Instructions for the task:
Nothing but the lines holding the string "near" should appear in the answer. Copy them from the entries.

╭─ Extracted material

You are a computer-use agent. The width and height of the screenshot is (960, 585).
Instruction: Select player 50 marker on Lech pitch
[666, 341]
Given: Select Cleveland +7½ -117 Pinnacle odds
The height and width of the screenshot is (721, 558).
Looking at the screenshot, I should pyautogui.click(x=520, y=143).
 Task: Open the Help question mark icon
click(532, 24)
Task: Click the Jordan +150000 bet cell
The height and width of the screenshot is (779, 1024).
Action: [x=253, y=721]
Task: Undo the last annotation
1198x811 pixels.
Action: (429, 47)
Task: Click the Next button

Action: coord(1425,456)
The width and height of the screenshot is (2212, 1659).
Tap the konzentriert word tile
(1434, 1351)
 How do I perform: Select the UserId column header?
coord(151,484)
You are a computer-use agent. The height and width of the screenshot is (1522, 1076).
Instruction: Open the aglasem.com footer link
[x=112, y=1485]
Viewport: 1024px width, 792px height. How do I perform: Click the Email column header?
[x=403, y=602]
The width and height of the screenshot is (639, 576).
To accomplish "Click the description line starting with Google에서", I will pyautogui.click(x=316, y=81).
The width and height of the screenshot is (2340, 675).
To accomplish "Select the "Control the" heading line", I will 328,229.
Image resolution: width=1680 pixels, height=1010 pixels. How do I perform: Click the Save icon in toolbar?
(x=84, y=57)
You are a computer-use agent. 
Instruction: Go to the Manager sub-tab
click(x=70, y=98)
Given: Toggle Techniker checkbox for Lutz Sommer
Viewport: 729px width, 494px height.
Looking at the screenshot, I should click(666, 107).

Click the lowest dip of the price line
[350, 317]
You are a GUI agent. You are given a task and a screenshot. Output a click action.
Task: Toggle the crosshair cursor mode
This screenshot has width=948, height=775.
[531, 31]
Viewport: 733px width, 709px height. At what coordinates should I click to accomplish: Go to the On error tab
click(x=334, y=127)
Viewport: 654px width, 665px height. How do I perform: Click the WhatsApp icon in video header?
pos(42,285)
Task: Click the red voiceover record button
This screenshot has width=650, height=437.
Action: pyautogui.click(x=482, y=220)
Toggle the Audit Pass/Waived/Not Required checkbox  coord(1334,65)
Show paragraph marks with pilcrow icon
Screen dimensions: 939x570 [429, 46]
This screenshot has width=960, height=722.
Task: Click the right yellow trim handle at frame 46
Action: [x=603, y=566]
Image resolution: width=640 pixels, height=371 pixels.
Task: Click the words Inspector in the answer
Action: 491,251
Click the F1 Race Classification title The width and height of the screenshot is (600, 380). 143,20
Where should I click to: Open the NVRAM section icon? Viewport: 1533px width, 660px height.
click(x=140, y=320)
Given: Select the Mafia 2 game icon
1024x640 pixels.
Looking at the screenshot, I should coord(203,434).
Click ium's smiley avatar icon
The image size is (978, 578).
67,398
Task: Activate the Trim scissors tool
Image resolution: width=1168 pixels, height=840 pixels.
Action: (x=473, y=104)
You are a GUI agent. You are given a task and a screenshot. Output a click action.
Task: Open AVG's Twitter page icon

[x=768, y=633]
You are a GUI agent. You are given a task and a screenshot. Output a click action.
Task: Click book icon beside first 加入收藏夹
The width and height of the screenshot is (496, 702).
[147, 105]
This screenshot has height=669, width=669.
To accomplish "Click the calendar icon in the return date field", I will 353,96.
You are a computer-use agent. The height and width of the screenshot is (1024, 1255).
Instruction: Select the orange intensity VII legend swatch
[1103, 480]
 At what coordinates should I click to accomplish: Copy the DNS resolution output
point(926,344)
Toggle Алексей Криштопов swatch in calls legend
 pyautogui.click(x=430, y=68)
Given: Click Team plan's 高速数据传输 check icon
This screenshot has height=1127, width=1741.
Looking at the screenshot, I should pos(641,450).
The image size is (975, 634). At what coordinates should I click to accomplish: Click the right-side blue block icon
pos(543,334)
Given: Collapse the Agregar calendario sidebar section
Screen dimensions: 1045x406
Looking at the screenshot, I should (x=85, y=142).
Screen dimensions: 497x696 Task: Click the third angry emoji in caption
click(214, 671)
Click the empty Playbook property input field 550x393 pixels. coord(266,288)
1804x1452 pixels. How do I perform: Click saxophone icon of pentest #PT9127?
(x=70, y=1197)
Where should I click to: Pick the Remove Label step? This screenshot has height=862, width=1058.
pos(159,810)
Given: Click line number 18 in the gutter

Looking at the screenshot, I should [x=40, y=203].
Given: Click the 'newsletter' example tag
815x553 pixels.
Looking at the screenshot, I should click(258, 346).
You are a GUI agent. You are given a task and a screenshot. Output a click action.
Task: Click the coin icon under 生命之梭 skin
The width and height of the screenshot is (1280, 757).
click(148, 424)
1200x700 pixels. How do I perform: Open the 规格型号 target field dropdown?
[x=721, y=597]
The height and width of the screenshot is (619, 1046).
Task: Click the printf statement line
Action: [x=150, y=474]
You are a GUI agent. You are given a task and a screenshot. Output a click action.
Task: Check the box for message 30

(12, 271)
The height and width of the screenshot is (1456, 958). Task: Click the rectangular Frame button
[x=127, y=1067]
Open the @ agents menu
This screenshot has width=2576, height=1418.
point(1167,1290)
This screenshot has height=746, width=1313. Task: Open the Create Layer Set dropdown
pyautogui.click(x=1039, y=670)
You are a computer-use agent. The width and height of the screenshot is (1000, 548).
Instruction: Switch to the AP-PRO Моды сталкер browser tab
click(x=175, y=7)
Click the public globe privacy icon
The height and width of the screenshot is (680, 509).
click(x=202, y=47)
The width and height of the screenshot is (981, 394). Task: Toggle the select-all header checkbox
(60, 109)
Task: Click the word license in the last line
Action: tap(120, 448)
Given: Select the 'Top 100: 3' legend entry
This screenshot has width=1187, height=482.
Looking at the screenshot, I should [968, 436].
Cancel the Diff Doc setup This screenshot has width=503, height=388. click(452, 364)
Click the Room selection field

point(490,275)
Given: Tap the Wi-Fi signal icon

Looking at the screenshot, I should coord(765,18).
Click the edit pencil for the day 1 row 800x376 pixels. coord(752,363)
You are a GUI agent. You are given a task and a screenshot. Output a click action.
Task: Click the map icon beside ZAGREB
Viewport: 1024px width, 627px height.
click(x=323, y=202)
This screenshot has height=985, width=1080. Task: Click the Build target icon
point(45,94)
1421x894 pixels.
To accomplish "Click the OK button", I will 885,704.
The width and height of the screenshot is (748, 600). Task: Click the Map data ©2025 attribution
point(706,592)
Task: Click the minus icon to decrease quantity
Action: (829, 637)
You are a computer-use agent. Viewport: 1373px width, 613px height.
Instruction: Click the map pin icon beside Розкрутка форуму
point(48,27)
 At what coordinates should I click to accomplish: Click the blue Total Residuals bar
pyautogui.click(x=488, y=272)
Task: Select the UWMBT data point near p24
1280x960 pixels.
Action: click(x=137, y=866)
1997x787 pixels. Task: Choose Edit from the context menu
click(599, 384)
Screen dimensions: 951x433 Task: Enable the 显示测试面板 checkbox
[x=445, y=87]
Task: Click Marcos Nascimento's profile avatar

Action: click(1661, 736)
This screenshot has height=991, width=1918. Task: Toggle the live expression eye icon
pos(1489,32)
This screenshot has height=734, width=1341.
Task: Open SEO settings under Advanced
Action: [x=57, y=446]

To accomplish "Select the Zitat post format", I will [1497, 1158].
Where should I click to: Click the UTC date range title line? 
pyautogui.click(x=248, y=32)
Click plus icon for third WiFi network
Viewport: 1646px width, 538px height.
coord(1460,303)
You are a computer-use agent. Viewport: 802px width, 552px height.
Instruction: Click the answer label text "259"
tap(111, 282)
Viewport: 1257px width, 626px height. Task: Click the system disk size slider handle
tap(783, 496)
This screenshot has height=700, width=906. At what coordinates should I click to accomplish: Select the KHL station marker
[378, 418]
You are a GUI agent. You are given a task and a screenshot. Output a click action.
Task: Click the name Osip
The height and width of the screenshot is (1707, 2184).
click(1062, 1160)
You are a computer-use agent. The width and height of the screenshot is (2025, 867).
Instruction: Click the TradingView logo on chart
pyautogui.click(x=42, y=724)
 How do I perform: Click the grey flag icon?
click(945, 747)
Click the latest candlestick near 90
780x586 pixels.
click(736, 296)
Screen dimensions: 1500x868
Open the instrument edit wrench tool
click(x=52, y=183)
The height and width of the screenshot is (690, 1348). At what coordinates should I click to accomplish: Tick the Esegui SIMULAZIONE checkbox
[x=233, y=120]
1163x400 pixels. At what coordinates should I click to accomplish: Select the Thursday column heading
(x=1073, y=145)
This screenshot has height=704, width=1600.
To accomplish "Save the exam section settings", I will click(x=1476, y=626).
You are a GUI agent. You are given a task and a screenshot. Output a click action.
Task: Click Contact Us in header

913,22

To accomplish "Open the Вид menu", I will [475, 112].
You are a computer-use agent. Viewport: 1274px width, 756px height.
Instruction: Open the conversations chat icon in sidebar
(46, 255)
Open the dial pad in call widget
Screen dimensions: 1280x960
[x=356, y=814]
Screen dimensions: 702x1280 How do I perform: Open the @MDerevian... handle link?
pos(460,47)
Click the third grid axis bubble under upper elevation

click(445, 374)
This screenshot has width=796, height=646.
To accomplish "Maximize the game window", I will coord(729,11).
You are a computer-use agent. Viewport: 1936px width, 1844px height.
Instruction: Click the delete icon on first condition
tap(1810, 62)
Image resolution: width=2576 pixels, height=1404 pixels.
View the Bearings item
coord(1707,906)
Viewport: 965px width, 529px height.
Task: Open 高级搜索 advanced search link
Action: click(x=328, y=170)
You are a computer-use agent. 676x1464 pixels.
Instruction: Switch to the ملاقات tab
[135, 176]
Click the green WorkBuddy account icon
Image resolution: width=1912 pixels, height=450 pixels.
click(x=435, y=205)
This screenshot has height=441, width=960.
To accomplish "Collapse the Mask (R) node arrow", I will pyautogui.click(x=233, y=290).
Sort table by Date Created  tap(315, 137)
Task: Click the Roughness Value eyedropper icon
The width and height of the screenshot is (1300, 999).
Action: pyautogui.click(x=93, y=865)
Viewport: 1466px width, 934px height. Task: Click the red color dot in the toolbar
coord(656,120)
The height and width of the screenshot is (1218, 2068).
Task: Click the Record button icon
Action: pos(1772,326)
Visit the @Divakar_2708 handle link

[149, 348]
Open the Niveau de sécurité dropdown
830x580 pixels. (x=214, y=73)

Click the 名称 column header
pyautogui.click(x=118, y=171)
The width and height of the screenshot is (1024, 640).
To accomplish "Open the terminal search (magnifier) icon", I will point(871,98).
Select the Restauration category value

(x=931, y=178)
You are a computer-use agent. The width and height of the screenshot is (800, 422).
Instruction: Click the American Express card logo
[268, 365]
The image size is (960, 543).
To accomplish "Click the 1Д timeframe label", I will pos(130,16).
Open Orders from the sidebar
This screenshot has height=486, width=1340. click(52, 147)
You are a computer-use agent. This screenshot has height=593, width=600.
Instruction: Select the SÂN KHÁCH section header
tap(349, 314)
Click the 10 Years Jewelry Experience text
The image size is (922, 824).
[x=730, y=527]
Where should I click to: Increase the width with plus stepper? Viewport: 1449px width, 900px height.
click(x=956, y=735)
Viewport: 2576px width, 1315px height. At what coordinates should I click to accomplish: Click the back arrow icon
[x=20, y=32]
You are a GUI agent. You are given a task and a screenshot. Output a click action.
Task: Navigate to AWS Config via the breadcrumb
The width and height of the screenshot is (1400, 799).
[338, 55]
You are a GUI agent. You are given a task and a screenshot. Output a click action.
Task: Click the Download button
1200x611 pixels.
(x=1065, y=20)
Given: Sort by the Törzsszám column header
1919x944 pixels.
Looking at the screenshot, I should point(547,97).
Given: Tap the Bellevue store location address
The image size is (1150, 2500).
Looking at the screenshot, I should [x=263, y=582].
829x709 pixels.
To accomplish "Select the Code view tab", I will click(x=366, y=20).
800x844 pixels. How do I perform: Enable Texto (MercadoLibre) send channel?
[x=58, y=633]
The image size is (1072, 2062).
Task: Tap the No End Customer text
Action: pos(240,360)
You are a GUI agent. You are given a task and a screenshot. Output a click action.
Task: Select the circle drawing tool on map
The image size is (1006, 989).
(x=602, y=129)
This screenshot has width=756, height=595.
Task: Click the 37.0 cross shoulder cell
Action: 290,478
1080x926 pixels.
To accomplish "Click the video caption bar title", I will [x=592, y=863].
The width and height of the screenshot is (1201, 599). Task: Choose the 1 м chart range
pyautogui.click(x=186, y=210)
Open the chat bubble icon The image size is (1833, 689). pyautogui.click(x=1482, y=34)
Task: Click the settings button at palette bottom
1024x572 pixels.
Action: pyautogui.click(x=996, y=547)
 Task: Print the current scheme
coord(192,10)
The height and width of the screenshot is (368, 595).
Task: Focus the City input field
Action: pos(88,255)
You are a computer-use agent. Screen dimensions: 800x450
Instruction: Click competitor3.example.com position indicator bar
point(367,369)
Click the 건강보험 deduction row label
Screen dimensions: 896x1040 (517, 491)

╰─

Answer section:
Task: Select the UWMBT data point near p24
Click the latest candlestick near 90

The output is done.